[Opening Information section]

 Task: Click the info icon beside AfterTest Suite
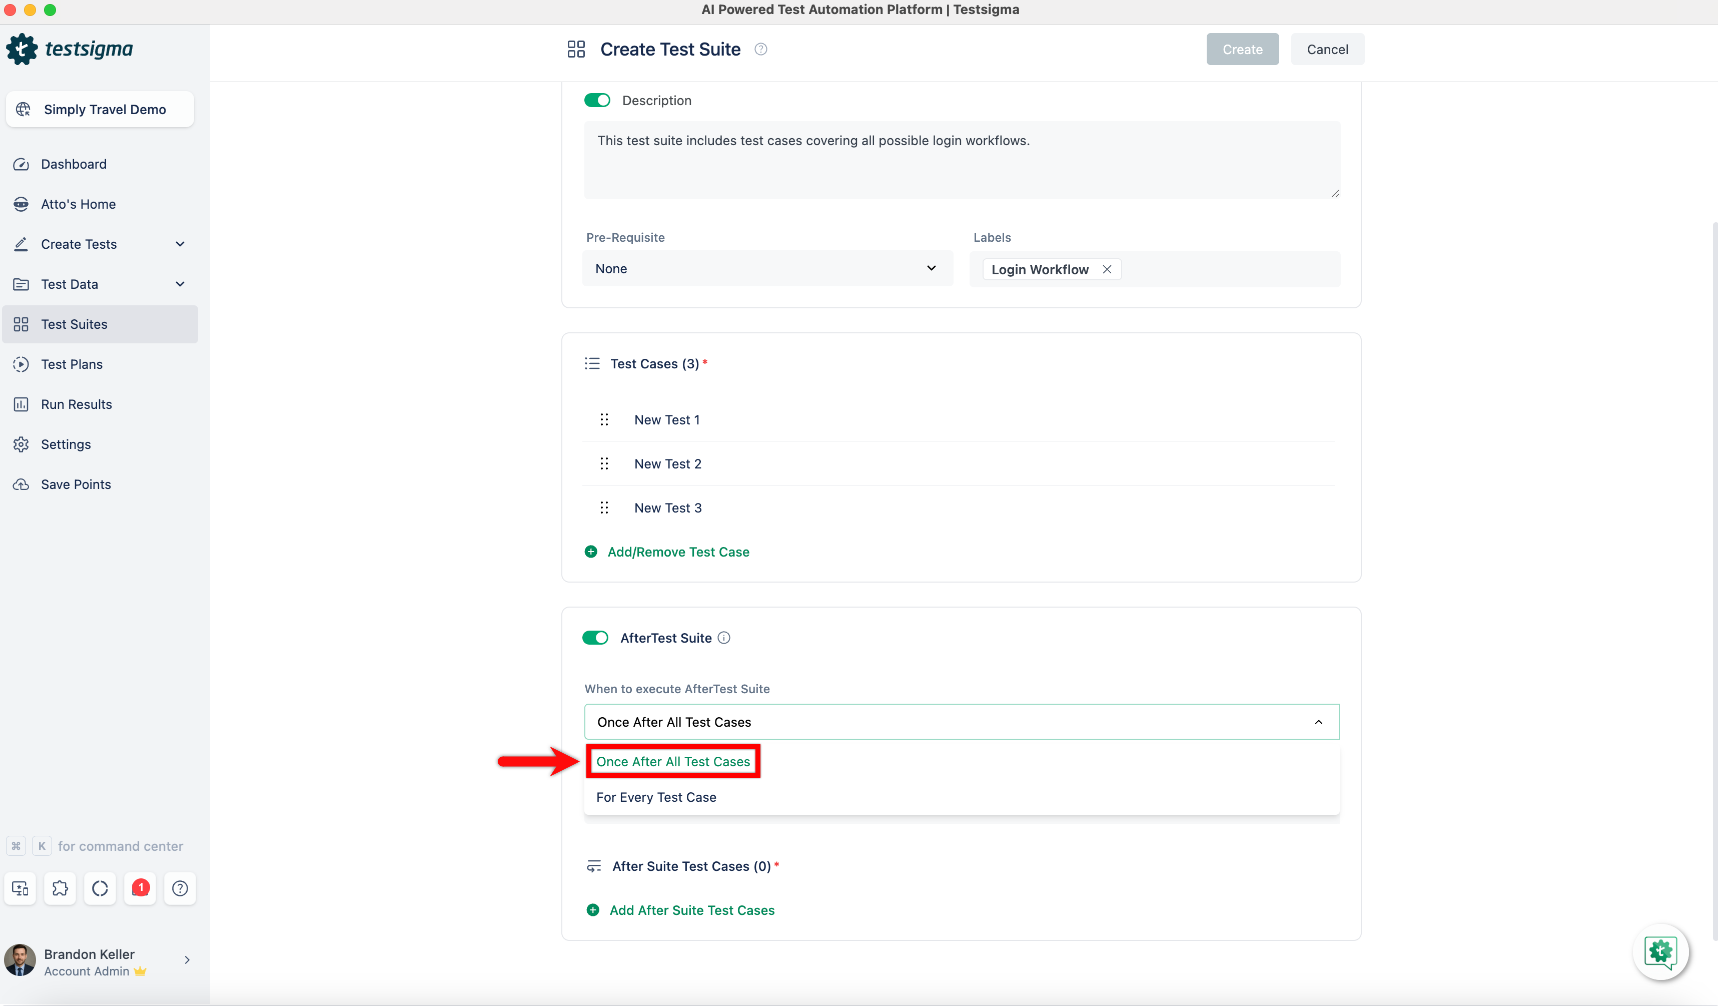pos(724,638)
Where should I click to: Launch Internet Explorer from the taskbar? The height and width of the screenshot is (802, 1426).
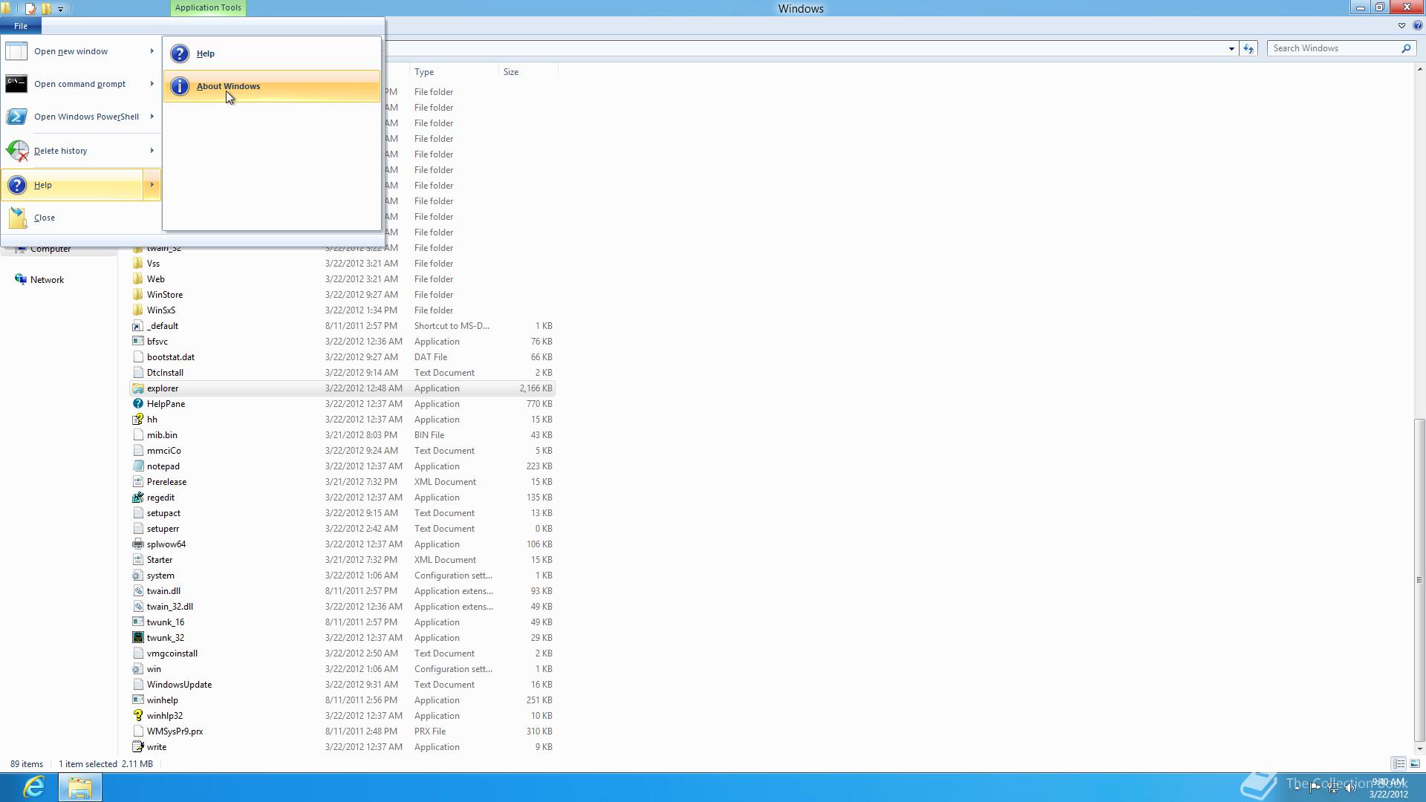34,786
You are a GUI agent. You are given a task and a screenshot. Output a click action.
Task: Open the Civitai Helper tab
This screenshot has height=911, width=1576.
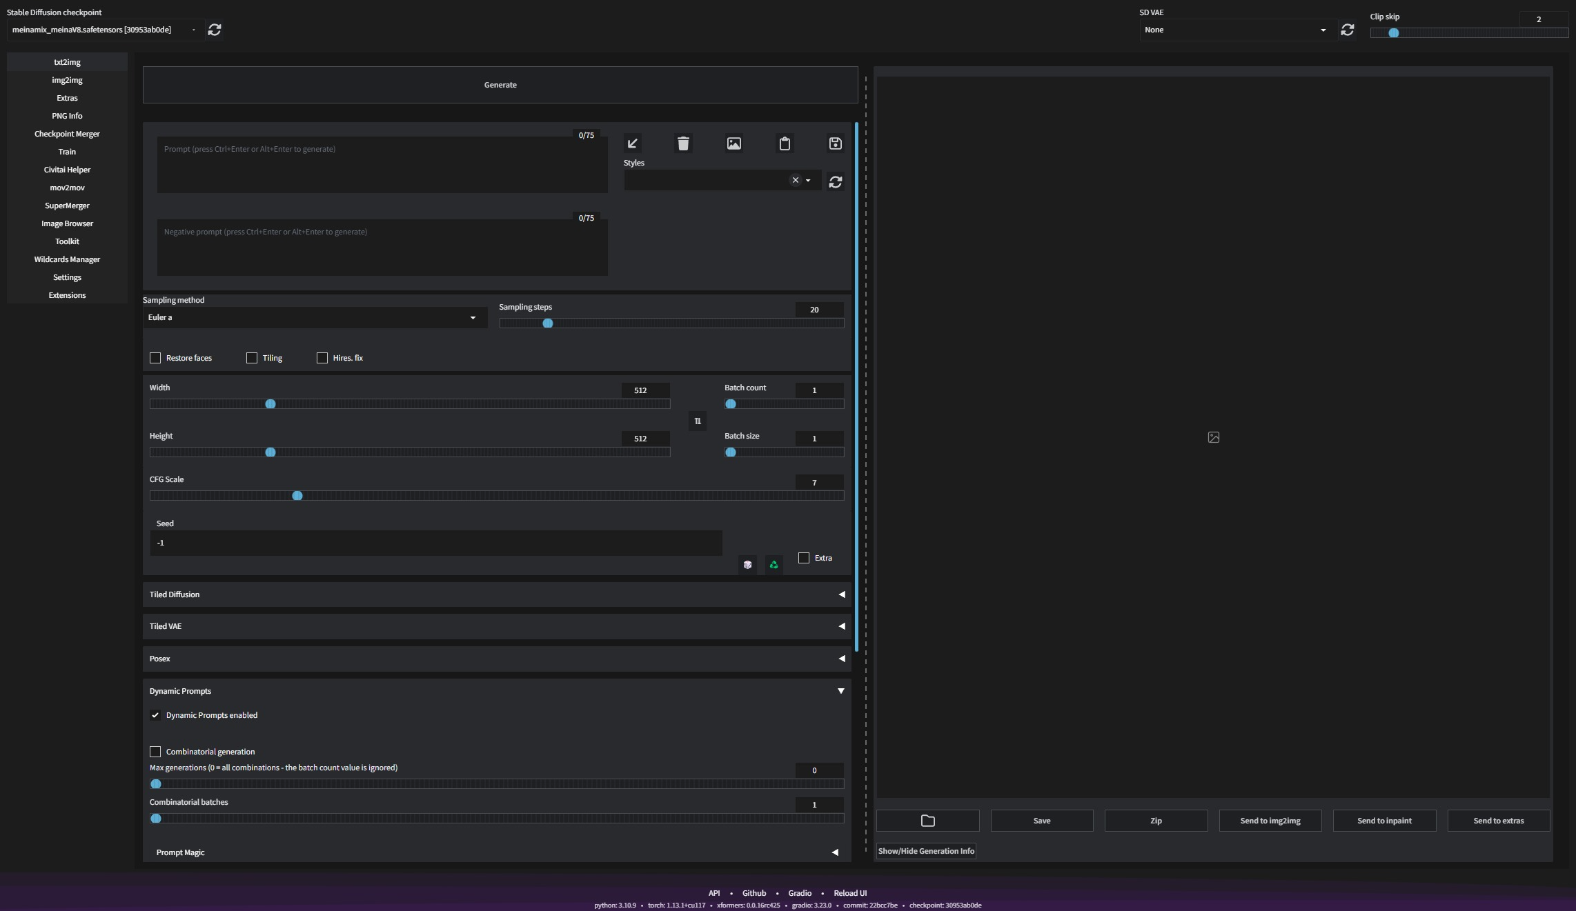67,170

[Closing Information section]

-- Task prompt --
In the records above, find the line that contains "You are a GUI", then write it out along with every line after it, exactly, through the last one. Leave the pictures out.

-- Solution to this exercise --
You are a GUI agent. You are given a task and a screenshot. Output a click action.
Task: Open the Civitai Helper tab
This screenshot has height=911, width=1576.
67,170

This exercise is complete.